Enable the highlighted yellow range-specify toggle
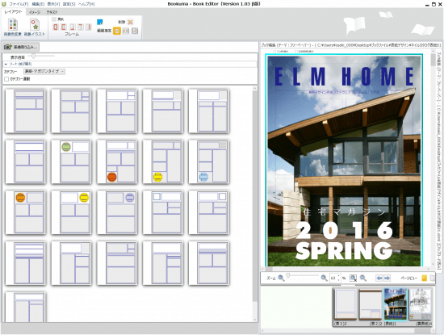Screen dimensions: 444x335 click(x=117, y=31)
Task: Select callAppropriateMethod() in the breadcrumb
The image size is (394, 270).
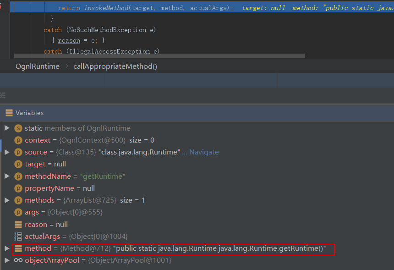Action: pos(115,66)
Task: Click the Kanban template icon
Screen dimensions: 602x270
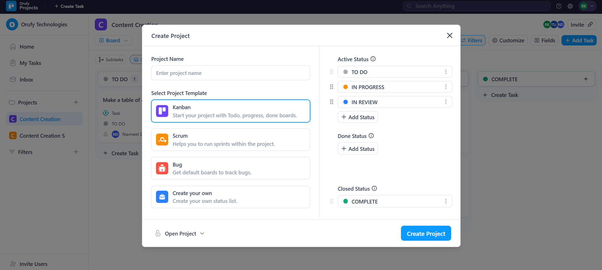Action: tap(162, 111)
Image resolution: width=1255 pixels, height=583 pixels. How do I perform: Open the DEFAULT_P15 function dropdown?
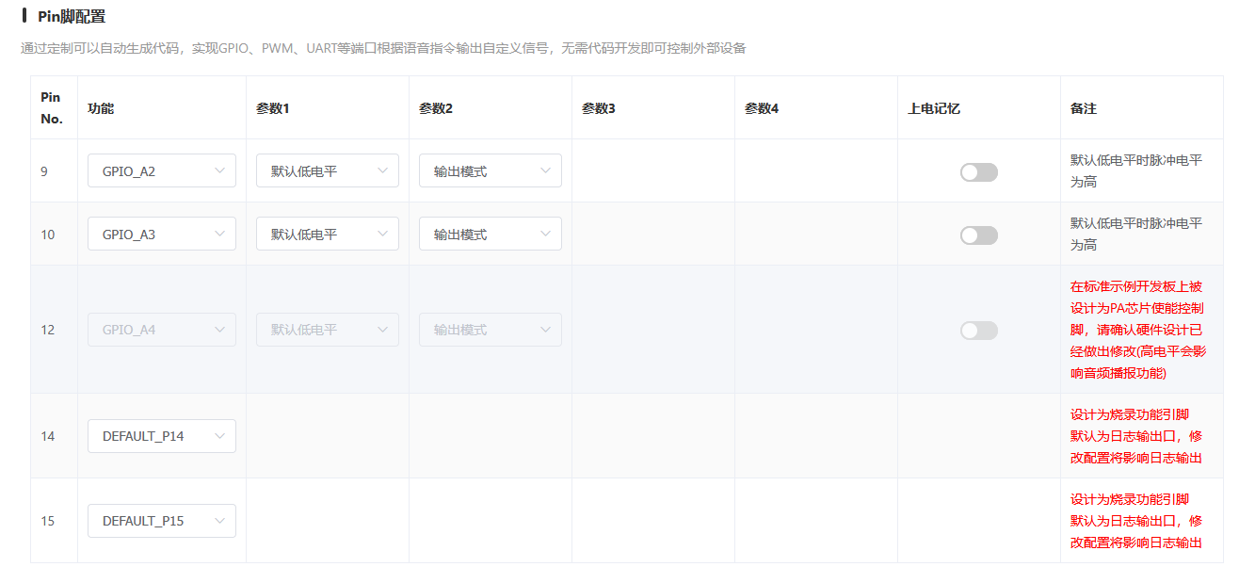click(161, 521)
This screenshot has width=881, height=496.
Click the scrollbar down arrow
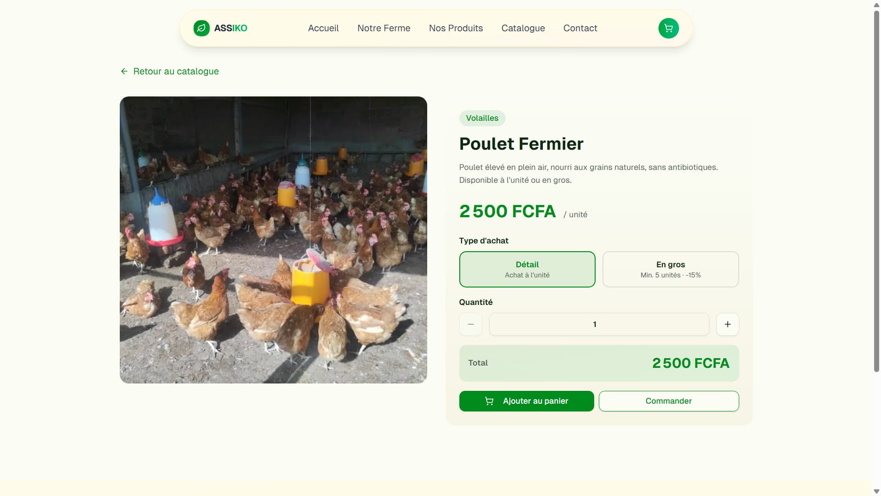click(875, 491)
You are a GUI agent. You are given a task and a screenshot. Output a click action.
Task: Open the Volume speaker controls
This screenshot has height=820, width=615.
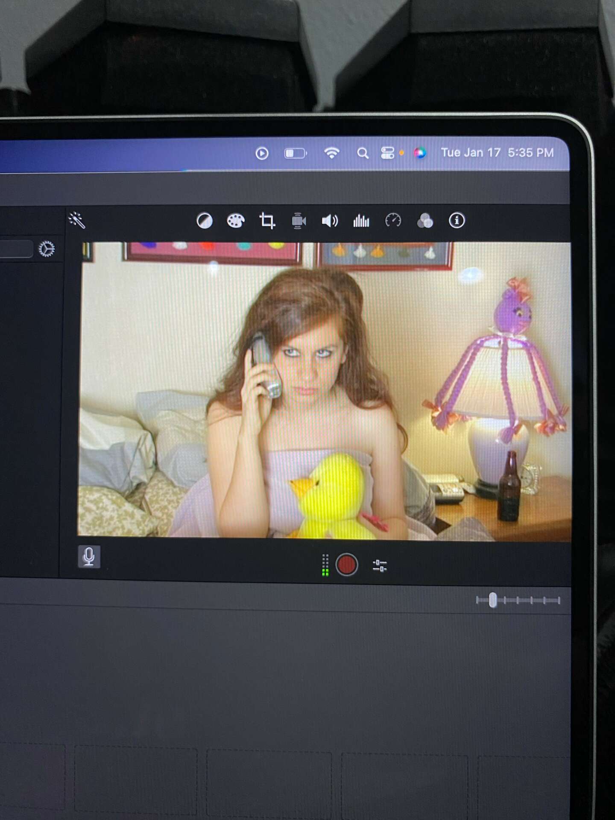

=-=-=

TASK PROMPT – An unaltered copy of the material, without images, should be set down.

THE ANSWER –
Enable the highlighted yellow range-specify toggle
Screen dimensions: 444x335 click(x=117, y=31)
Task: Select callAppropriateMethod() in the breadcrumb
The image size is (394, 270).
Action: pos(115,66)
Task: Click the Kanban template icon
Screen dimensions: 602x270
Action: tap(162, 111)
Image resolution: width=1255 pixels, height=583 pixels. How do I perform: Open the DEFAULT_P15 function dropdown?
click(161, 521)
This screenshot has width=881, height=496.
Click the scrollbar down arrow
click(875, 491)
You are a GUI agent. You are given a task and a screenshot. Output a click action.
Task: Open the Volume speaker controls
This screenshot has height=820, width=615.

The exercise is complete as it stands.